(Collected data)

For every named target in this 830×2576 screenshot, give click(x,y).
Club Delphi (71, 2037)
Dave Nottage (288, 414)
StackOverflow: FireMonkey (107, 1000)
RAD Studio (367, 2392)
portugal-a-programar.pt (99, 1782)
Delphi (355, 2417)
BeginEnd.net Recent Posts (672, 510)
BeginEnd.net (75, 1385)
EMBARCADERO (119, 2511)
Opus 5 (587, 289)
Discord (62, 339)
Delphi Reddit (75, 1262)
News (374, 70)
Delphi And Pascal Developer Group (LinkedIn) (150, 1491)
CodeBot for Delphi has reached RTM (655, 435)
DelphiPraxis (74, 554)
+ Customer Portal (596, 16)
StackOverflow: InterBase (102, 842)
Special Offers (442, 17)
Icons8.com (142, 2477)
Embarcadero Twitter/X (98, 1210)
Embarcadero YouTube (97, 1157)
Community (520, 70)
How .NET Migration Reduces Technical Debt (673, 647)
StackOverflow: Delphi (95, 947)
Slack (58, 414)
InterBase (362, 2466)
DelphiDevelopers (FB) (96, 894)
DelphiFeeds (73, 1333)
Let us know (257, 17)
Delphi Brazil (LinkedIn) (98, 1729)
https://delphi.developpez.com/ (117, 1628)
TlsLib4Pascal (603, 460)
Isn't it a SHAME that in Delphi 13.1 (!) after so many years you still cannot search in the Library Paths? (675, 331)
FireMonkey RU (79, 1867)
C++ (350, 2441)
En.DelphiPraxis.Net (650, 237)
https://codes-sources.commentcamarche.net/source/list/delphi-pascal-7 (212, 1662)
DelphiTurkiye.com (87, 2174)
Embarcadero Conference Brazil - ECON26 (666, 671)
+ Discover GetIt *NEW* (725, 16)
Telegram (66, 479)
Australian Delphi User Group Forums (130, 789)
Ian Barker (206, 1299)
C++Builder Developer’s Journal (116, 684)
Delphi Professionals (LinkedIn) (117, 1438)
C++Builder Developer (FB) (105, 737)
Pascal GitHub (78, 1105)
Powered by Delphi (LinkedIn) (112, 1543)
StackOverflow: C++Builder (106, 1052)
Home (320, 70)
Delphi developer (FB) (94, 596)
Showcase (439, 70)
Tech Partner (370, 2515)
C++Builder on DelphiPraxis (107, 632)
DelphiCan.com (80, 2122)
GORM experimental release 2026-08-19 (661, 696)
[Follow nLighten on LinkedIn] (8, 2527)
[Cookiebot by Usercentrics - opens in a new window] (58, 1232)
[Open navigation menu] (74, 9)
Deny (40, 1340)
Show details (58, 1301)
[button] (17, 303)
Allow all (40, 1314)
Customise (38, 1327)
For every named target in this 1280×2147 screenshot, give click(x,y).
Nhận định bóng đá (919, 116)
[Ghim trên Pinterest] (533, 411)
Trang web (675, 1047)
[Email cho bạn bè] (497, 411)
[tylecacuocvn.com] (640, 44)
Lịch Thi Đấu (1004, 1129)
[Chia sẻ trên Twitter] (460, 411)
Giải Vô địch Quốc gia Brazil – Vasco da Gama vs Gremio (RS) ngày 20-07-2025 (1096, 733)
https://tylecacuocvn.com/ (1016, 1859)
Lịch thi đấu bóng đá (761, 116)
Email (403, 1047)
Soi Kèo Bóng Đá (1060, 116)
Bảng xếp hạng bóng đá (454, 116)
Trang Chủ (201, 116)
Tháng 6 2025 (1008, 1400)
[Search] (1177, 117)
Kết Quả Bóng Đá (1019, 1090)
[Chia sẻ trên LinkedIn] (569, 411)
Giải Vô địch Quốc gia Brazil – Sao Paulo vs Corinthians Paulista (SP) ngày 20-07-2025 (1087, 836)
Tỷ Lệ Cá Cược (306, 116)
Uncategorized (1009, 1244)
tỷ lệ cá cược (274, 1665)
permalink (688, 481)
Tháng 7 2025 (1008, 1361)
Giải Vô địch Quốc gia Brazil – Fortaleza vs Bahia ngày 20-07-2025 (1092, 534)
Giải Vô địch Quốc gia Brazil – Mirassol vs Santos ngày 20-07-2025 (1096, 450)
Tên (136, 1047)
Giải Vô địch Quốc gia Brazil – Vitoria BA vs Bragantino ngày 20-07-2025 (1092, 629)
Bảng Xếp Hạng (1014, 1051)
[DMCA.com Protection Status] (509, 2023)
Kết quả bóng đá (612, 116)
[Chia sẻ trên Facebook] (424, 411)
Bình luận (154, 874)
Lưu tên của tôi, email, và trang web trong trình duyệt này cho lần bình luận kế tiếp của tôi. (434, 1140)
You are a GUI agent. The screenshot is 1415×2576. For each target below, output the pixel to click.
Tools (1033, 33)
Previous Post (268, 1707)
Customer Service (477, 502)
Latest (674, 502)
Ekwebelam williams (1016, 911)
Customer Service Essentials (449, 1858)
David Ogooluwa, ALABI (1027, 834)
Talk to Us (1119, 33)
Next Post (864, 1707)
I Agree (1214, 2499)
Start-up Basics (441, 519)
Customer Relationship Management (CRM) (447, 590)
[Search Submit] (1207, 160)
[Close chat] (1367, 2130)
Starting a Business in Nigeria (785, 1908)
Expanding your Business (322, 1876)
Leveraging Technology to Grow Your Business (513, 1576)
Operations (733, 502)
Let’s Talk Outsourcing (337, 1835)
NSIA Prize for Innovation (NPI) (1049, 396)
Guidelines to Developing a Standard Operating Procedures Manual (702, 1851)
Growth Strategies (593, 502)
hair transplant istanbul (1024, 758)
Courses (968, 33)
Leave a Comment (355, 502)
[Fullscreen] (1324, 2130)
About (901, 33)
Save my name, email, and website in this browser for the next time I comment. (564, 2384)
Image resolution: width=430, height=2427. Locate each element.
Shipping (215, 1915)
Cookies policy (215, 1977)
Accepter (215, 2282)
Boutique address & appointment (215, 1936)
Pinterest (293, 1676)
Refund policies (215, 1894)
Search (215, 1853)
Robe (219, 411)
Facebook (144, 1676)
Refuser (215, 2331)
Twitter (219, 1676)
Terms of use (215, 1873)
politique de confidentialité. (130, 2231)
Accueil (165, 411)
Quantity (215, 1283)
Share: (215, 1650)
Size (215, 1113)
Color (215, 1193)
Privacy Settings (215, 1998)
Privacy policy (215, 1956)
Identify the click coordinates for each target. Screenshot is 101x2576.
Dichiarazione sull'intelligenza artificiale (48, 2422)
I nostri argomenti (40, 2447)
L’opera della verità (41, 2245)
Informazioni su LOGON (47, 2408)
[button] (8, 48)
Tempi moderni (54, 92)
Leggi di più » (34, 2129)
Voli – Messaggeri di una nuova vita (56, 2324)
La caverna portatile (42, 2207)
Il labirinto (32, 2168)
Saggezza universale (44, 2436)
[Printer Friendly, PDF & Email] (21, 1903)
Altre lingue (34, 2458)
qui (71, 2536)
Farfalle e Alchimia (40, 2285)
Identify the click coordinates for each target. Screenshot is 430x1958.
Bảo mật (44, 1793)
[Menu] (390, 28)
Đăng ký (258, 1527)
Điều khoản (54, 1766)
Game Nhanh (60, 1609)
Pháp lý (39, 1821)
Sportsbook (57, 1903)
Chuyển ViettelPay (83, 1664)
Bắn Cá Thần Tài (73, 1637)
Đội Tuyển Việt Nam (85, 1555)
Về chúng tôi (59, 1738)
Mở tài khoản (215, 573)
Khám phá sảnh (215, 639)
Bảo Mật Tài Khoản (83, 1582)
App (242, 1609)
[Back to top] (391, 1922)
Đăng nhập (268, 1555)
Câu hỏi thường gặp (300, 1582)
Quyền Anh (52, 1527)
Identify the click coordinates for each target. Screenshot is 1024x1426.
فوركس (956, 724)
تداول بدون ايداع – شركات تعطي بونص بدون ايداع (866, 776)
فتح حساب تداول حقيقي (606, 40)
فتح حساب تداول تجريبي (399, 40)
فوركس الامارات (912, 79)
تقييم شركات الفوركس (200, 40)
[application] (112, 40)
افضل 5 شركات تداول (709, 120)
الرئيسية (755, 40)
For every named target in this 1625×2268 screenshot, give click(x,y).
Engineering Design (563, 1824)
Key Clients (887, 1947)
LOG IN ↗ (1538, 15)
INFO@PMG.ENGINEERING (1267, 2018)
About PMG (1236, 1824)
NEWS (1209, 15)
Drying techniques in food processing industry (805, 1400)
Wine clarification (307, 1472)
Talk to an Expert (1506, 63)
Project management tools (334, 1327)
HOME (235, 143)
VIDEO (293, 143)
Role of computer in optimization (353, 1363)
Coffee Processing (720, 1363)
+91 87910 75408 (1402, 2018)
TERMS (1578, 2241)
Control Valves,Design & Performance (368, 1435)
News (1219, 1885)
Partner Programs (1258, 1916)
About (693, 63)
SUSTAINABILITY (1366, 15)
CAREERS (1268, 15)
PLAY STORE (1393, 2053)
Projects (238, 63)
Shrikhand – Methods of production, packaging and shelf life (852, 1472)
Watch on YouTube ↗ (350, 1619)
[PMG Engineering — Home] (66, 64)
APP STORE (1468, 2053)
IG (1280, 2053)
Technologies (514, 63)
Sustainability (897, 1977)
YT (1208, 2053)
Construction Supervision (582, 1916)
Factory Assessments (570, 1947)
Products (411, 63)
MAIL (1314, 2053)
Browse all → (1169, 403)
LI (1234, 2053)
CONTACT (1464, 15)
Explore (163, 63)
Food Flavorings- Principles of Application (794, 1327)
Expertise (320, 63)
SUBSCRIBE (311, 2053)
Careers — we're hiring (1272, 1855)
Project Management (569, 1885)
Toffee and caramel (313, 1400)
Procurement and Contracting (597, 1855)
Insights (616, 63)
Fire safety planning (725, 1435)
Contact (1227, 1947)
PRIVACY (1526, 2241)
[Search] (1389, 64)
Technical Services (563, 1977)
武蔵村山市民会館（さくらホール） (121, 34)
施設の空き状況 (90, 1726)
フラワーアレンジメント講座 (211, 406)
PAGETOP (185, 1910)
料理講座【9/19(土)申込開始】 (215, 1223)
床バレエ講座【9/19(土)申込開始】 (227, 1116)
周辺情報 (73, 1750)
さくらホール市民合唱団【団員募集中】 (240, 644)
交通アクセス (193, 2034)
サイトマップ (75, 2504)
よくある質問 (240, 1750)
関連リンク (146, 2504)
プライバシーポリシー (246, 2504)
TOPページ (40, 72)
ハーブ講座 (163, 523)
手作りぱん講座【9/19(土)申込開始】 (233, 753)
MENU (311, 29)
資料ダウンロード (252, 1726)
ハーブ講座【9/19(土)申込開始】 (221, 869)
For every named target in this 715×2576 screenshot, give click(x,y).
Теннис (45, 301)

**WORK INSTRUCTIONS:** Look above for the line with "[Menu] (390, 28)" and the line with "Expertise (320, 63)". Retype those two lines and every line between them exactly, adding nothing.

**FINISHED TASK:**
[Menu] (390, 28)
Đăng ký (258, 1527)
Điều khoản (54, 1766)
Game Nhanh (60, 1609)
Pháp lý (39, 1821)
Sportsbook (57, 1903)
Chuyển ViettelPay (83, 1664)
Bắn Cá Thần Tài (73, 1637)
Đội Tuyển Việt Nam (85, 1555)
Về chúng tôi (59, 1738)
Mở tài khoản (215, 573)
Khám phá sảnh (215, 639)
Bảo Mật Tài Khoản (83, 1582)
App (242, 1609)
[Back to top] (391, 1922)
Đăng nhập (268, 1555)
Câu hỏi thường gặp (300, 1582)
Quyền Anh (52, 1527)
Identify the click coordinates for each target. Screenshot is 1024x1426.
فوركس (956, 724)
تداول بدون ايداع – شركات تعطي بونص بدون ايداع (866, 776)
فتح حساب تداول حقيقي (606, 40)
فتح حساب تداول تجريبي (399, 40)
فوركس الامارات (912, 79)
تقييم شركات الفوركس (200, 40)
[application] (112, 40)
افضل 5 شركات تداول (709, 120)
الرئيسية (755, 40)
For every named target in this 1625×2268 screenshot, give click(x,y).
Engineering Design (563, 1824)
Key Clients (887, 1947)
LOG IN ↗ (1538, 15)
INFO@PMG.ENGINEERING (1267, 2018)
About PMG (1236, 1824)
NEWS (1209, 15)
Drying techniques in food processing industry (805, 1400)
Wine clarification (307, 1472)
Talk to an Expert (1506, 63)
Project management tools (334, 1327)
HOME (235, 143)
VIDEO (293, 143)
Role of computer in optimization (353, 1363)
Coffee Processing (720, 1363)
+91 87910 75408 (1402, 2018)
TERMS (1578, 2241)
Control Valves,Design & Performance (368, 1435)
News (1219, 1885)
Partner Programs (1258, 1916)
About (693, 63)
SUSTAINABILITY (1366, 15)
CAREERS (1268, 15)
PLAY STORE (1393, 2053)
Projects (238, 63)
Shrikhand – Methods of production, packaging and shelf life (852, 1472)
Watch on YouTube ↗ (350, 1619)
[PMG Engineering — Home] (66, 64)
APP STORE (1468, 2053)
IG (1280, 2053)
Technologies (514, 63)
Sustainability (897, 1977)
YT (1208, 2053)
Construction Supervision (582, 1916)
Factory Assessments (570, 1947)
Products (411, 63)
MAIL (1314, 2053)
Browse all → (1169, 403)
LI (1234, 2053)
CONTACT (1464, 15)
Explore (163, 63)
Food Flavorings- Principles of Application (794, 1327)
Expertise (320, 63)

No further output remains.